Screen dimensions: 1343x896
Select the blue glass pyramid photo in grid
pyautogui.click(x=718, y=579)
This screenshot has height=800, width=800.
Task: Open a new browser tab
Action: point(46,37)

(Problem) Write out every line of the material exactly as it appears.

(The answer)
Screen dimensions: 1343x896
Select the blue glass pyramid photo in grid
pyautogui.click(x=718, y=579)
This screenshot has height=800, width=800.
Task: Open a new browser tab
Action: point(46,37)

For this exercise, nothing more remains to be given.